Child wins landmark payout from doctors who removed male genitalia

A 12-year-old has been awarded $550,000 in a landmark suit after doctors decided on his gender when he was 16 months old, and performed genital surgery.

The intersex child M.C Crawford was a foster care baby, born with both female and male genitalia.

Surgeons made the decision for him to become a female, and removed his male genitalia.

A 12-year-old has been awarded $550,000 in a landmark suit after doctors decided on his gender when he was 16 months old, and performed genital surgery. Picture: File, Getty/Sam Edwards
A 12-year-old has been awarded $550,000 in a landmark suit after doctors decided on his gender when he was 16 months old, and performed genital surgery. Picture: File, Getty/Sam Edwards

At the time, the baby’s biological mother was deemed unfit to make a decision, and the biological father reportedly abandoned him, according to court documents.

So doctors at the Medical University of South Carolina stepped in to make the life-changing operation.

Four years ago, when MC was eight years old, his adoptive parents sued those responsible, saying their child identified as a boy all his life, despite not having male genitalia, CNN reported.

Mark and Pamela Crawford filed a lawsuit against three doctors and some members of the South Carolina Department of Social Services, which took four-years for the first-of-its kind case to be settled.

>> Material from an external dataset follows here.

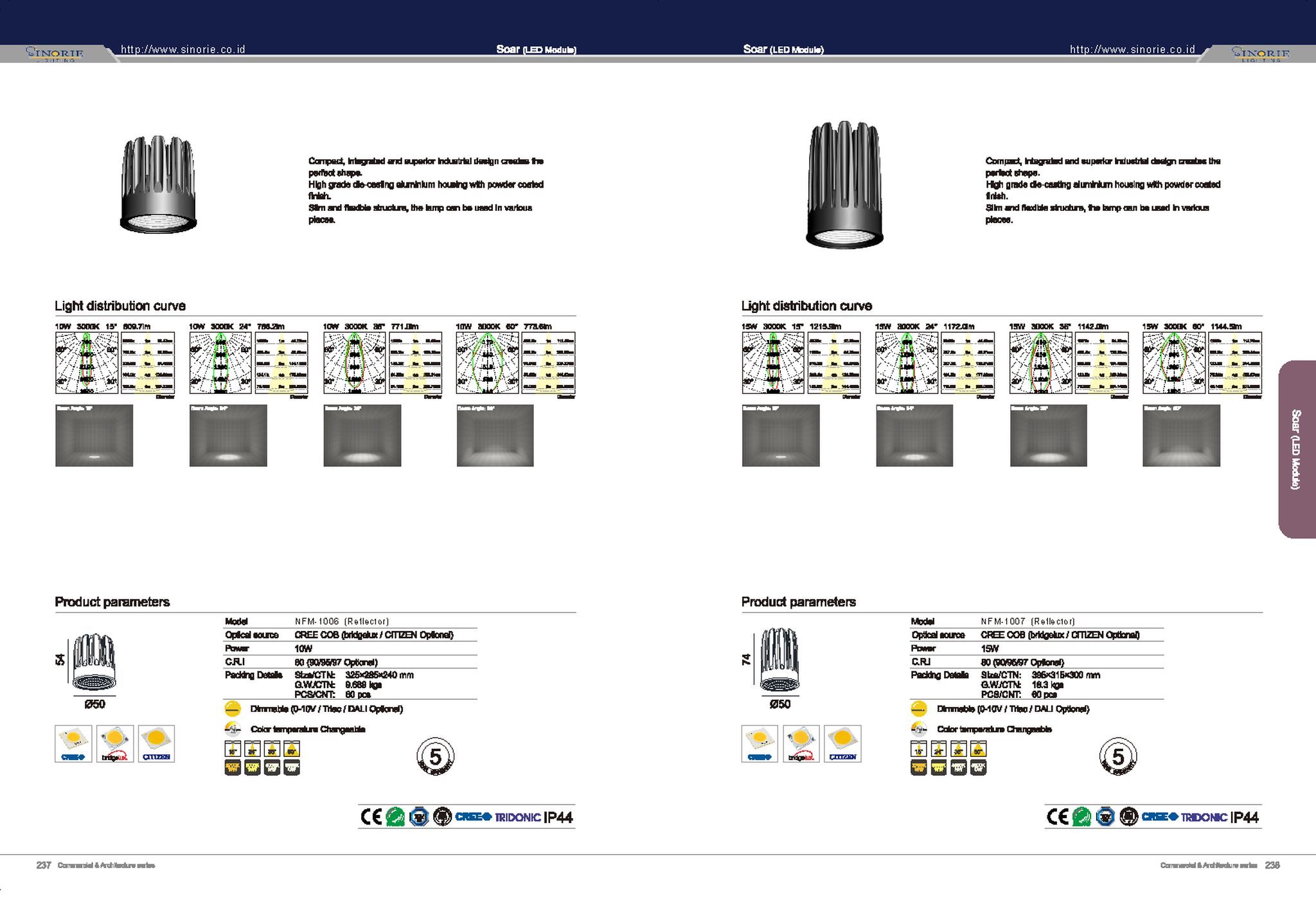Click the 15° beam angle icon for NFM-1006

(233, 749)
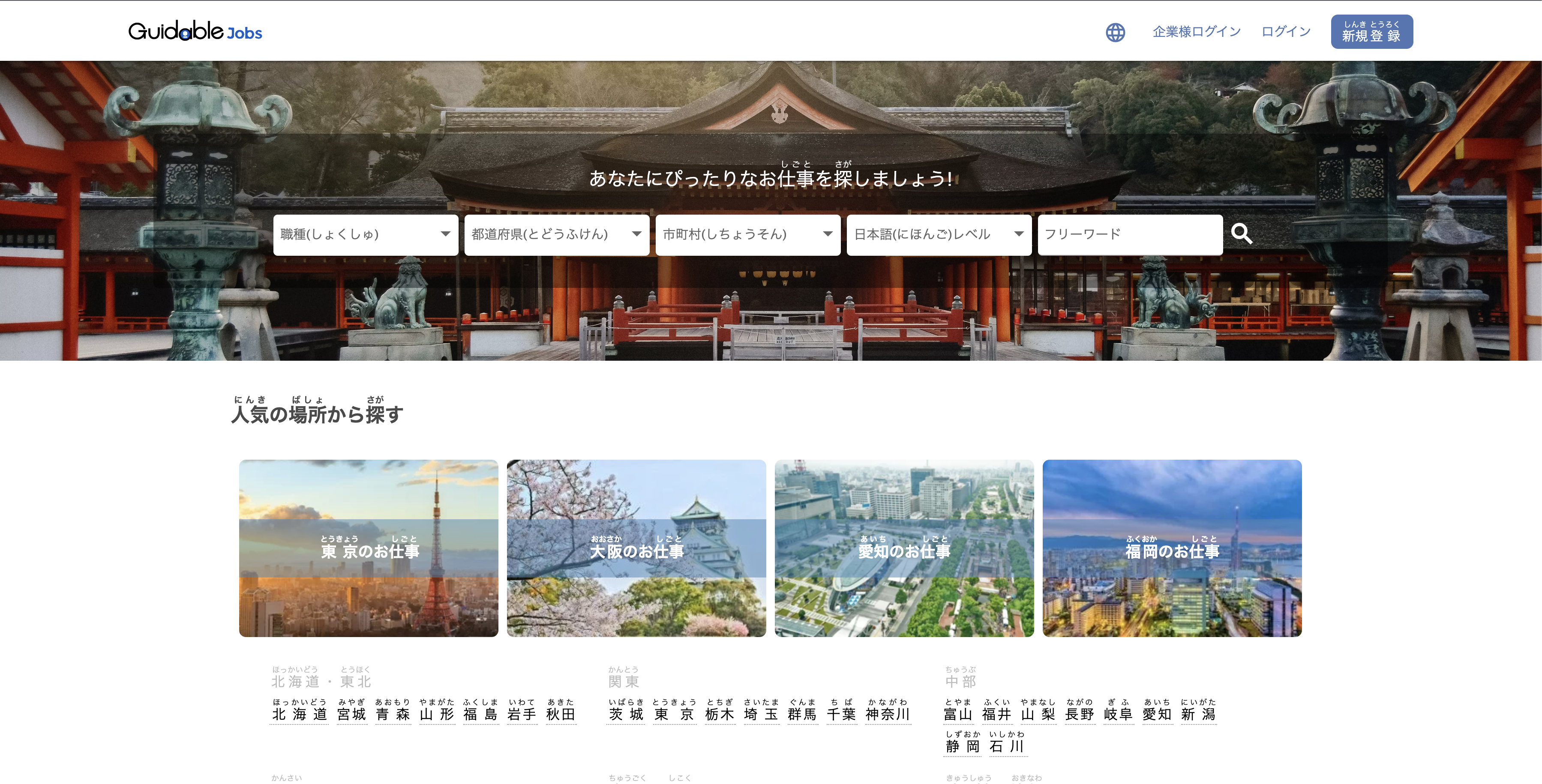This screenshot has width=1542, height=784.
Task: Click the magnifying glass search icon
Action: (x=1241, y=234)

“It’s become more and more difficult, just as his identity has become more clearly male, the idea that mutilation was done to him had become more and more real,” Mrs Crawford told in a video filmed by the Southern Poverty Law Centre.

“There was no medical reason that this decision had to be made at this time.”

A judge on Thursday ruled in M.C’s favour and awarded the settlement to be paid over the next 16 years.

The child’s parents argued he was subject to costly medical bills, as well as emotional pain and suffering, psychological damages and permanent impairment as a result of the surgery, court documents showed.

The Medical University of South Carolina, where the surgery was performed, denied claims of negligence and any liability, but agreed to compromise to avoid the costs of litigation, the court documents state.